All of the entries are to be repeated exactly, with no pictures included.

Collected data entries:
- - -
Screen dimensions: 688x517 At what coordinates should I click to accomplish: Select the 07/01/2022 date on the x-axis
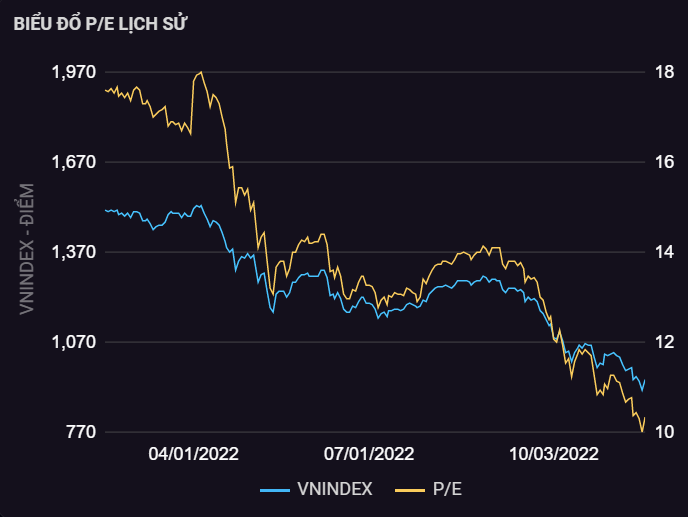click(369, 454)
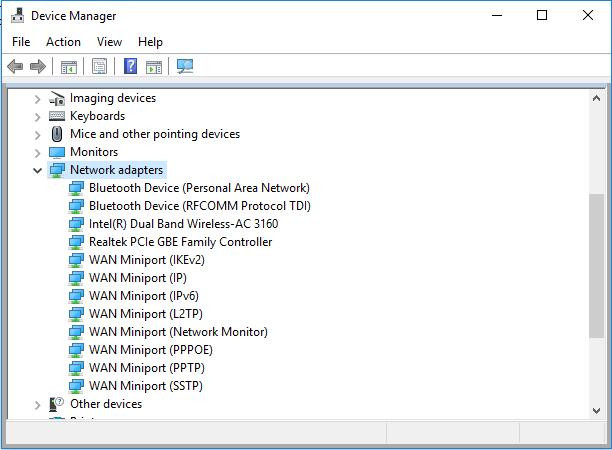Click the blue Help toolbar icon
Screen dimensions: 612x450
[x=130, y=67]
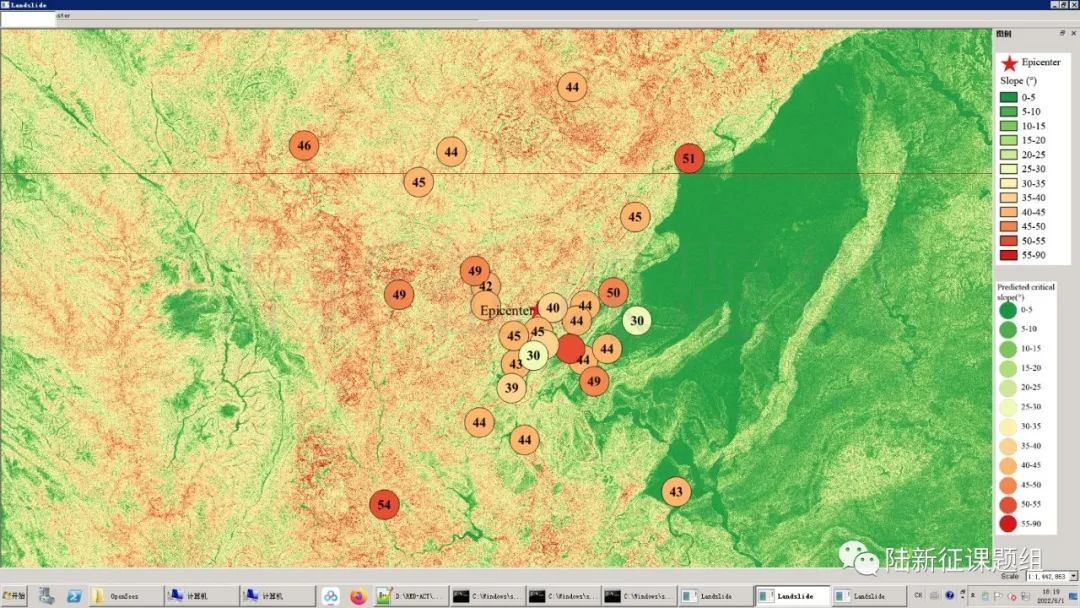
Task: Click the red Epicenter star on the map
Action: pos(537,310)
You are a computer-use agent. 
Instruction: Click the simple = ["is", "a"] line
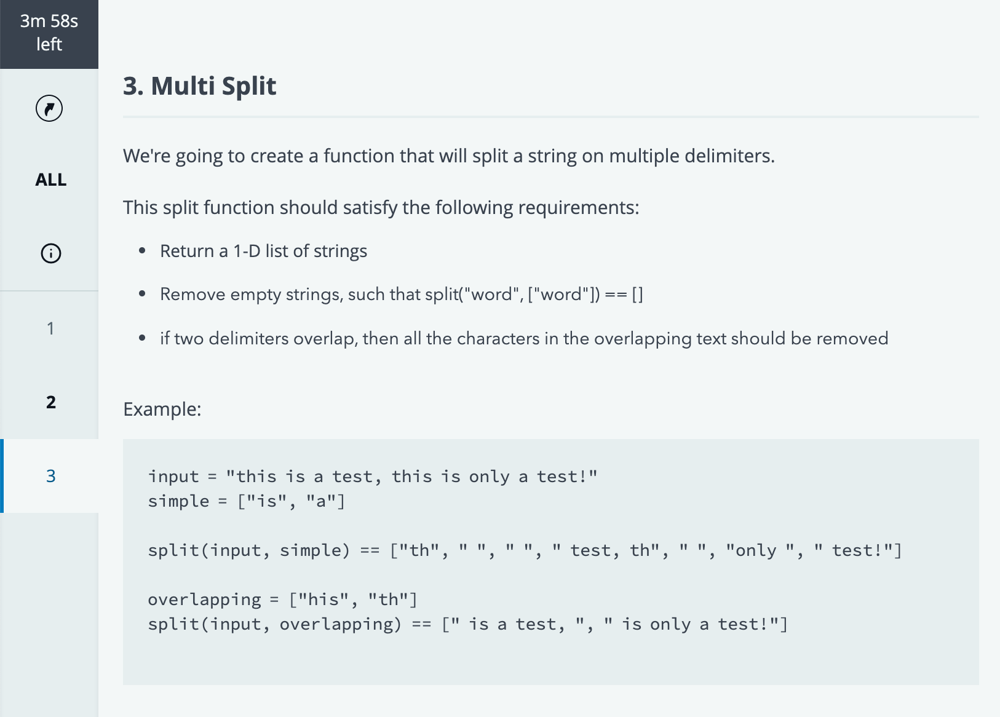(246, 501)
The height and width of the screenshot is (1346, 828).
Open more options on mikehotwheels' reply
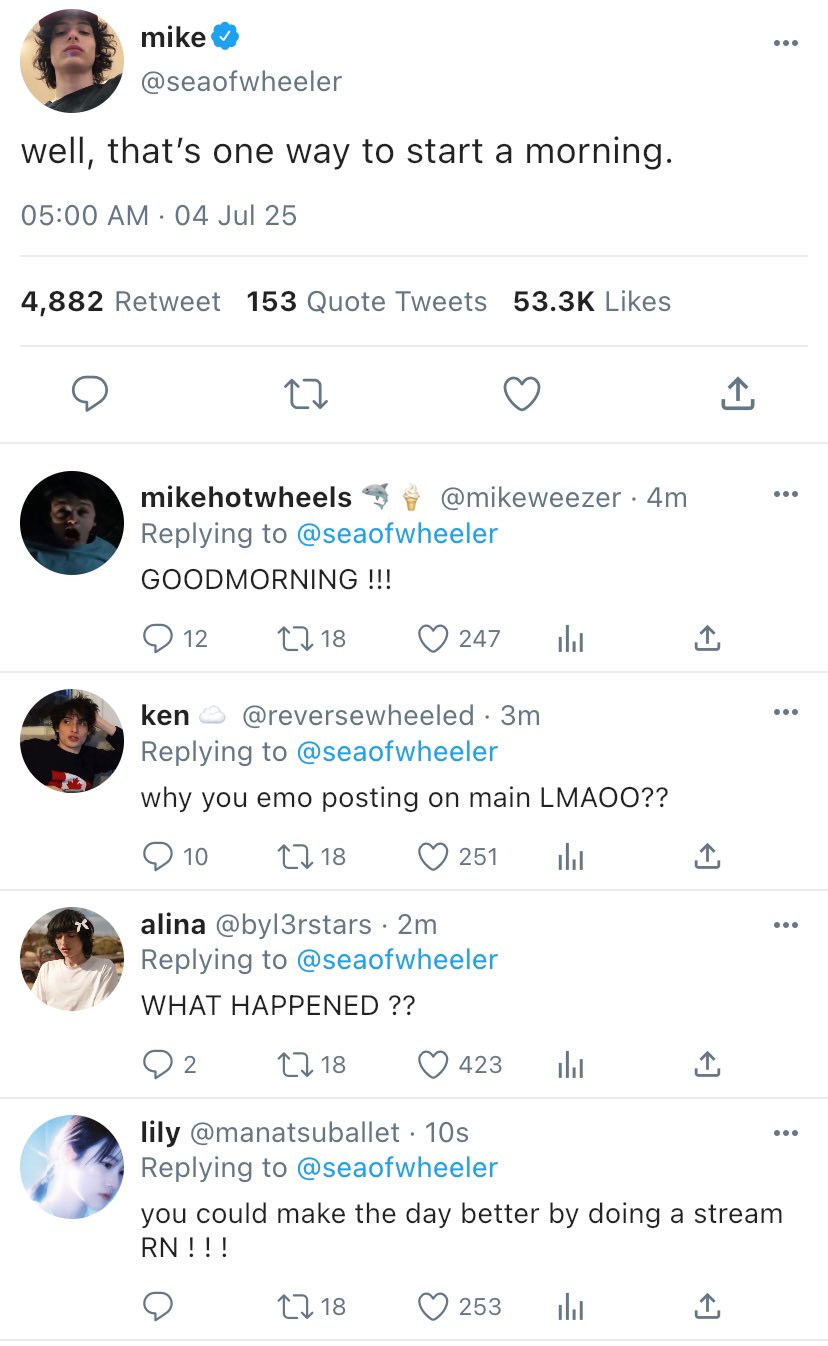point(786,494)
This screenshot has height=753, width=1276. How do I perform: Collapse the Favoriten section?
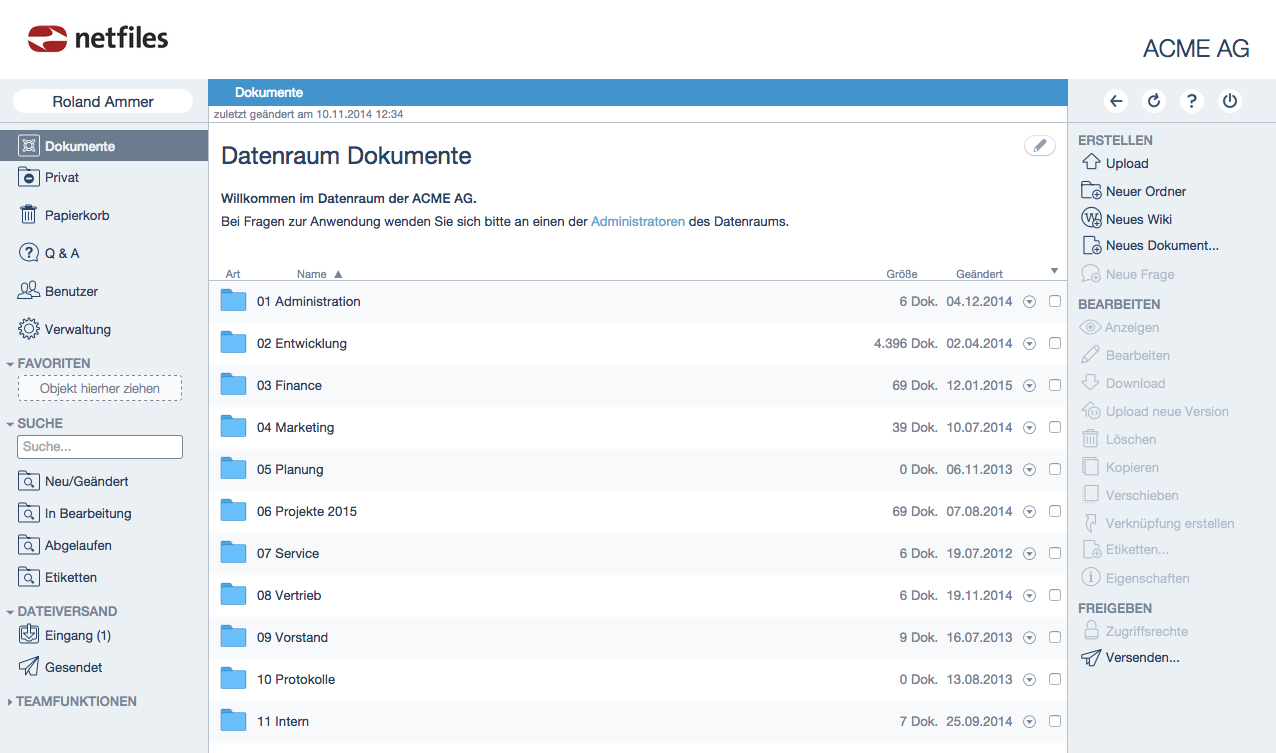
- - -
Written answer
Screen dimensions: 688x517 At what coordinates should I click to accomplish: Select the 07/01/2022 date on the x-axis
click(369, 454)
Click the blue Help toolbar icon
Screen dimensions: 612x450
[x=130, y=67]
Task: Click the red Epicenter star on the map
Action: pos(537,310)
You are a computer-use agent. 
Instruction: Click the simple = ["is", "a"] line
(246, 501)
The height and width of the screenshot is (1346, 828).
Open more options on mikehotwheels' reply
point(786,494)
This screenshot has height=753, width=1276. How do I perform: Collapse the Favoriten section?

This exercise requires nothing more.